Just as the release of government data created a space for citizens to explore new models of engagement with city governance, the rise of citizen-led data generation to support urban resilience has opened up new possibilities for co-production. Sustaining the participatory dimensions of these efforts over the longer term will be an important challenge to meet.
In some ways, open data is a golden thread running through modern urban development work. Development needs data, and the open sharing of that data is clearly an effective strategy to support collaboration between different stakeholders. But, in many ways, open data is still peripheral to other, more integrated, data-related work within the urban environment. Mainstream urban development literature is more likely to talk about big data, sensor networks, and APIs than it is to talk about “open” data. There are established networks working on open “smart” cities, international collaboration on standards, and strong indications of support from major institutions, yet, even though urban open data initiatives have been successful in pioneering new models of collaboration and co-production, excitement for citizen–government collaboration based on a foundation of open data has often waned, and it is not clear how many cities have truly embedded a culture of openness through data into their organisational DNA.
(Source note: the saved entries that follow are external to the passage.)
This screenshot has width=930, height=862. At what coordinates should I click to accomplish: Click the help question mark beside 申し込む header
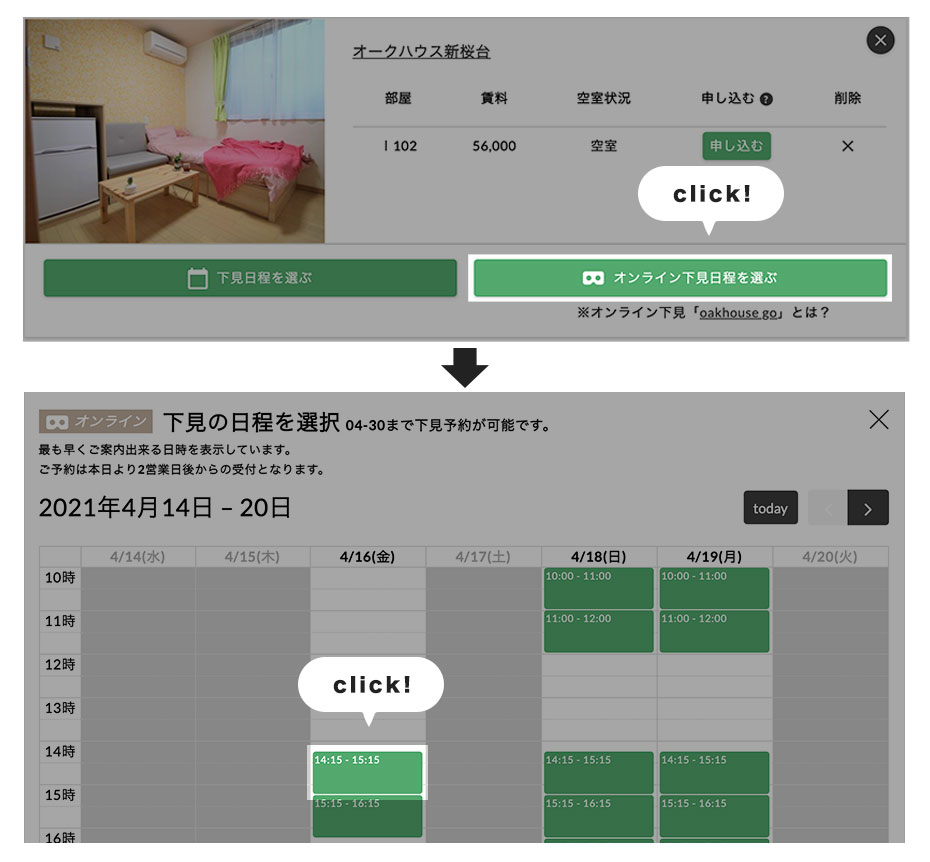pyautogui.click(x=766, y=99)
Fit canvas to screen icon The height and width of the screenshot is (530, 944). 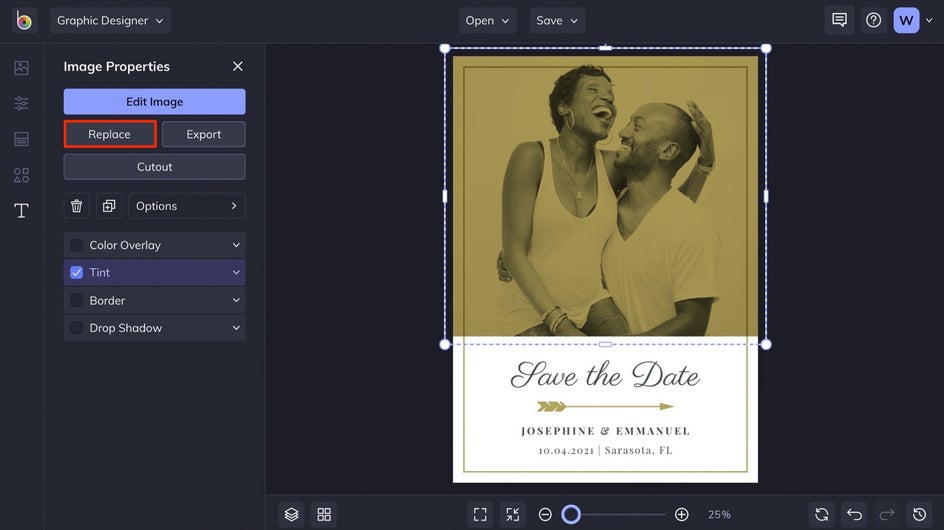coord(480,514)
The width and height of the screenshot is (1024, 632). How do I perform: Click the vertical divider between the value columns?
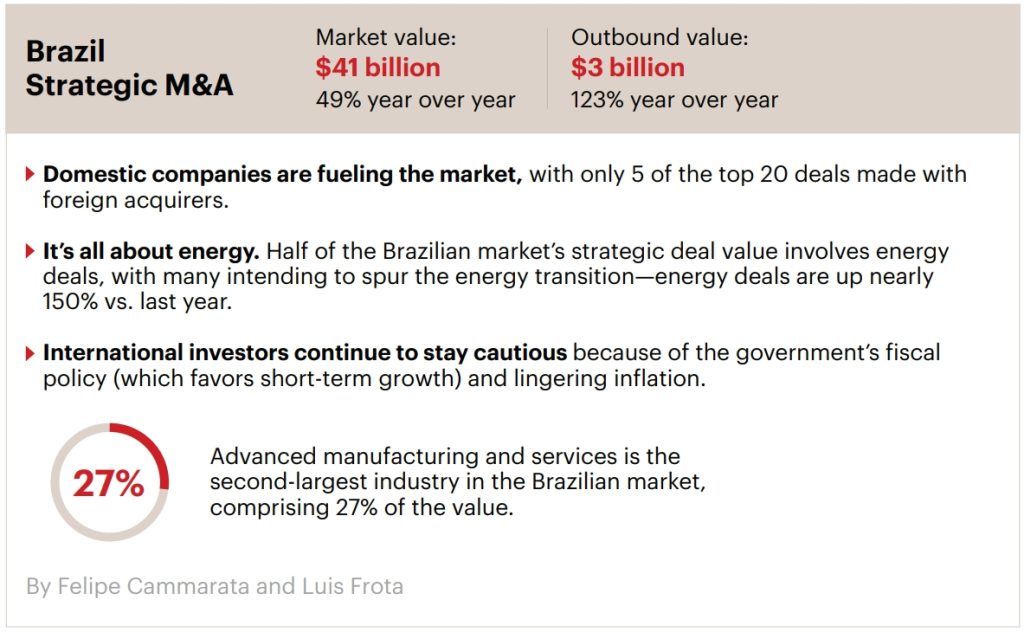coord(547,68)
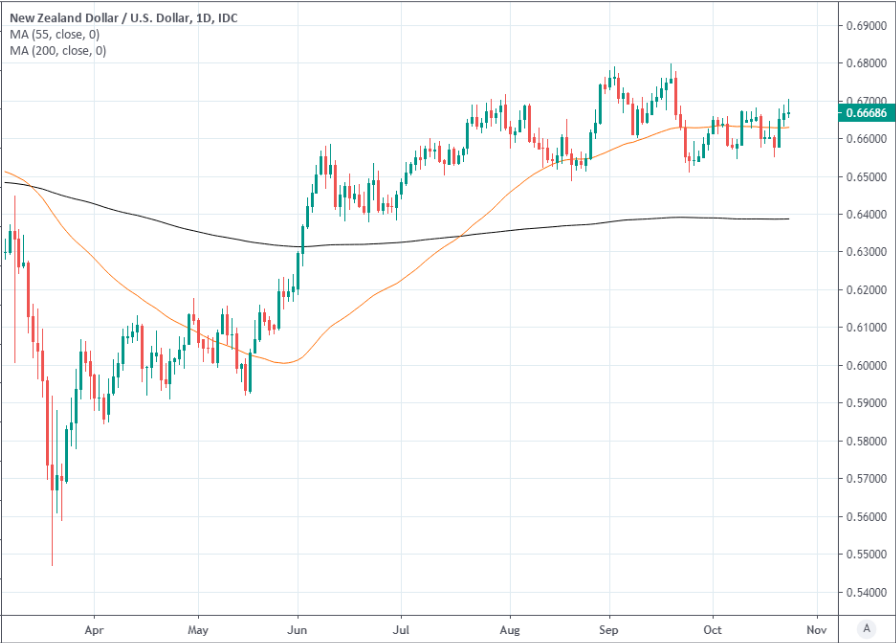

To keep openness on the urban development agenda, it will be vital to maintain and visibly demonstrate the value of open data as other emerging technologies, particularly big data and artificial intelligence, start to take over the spotlight. Building on existing events, such as the biannual Open Cities Summit, will help, but much wider outreach will be necessary. There are also challenges ahead for both research and practice. Much more sustainable investment is needed in shared and scalable open data infrastructures if the potential of an open marketplace for urban development solutions is to be realised. The strong and consistent adoption of existing and new data standards will be paramount to increasing interoperability and reuse. In parallel, work is needed at the grassroots to promote a vision of open data as a powerful tool for urban development and co-production with opportunities for development that can be initiated by both government and citizens. This requires building connections between existing civil society groups working to support urban communities and the technical intermediaries who can help them to make the most of open data. Crafting these practitioner communities around open data will be an ongoing challenge, but, if successful, it will result in the knowledge sharing and effective data-driven problem-solving needed to address the challenges of modern urban development.
Further reading
Beckwith, R., Sherry, J., & Prendergast, D. (2019). Data flow in the smart city: Open Data versus the commons. In M. de Lange & M. de Waal (Eds.), The hackable city (pp. 205– 221). Singapore: Springer Singapore. https://link.springer.com/chapter/10.1007%2F978-981-13-2694-3_11
Goldsmith, S. & Crawford, S. (2014). The responsive city: Engaging communities through data-smart governance. Hoboken, NJ: John Wiley & Sons.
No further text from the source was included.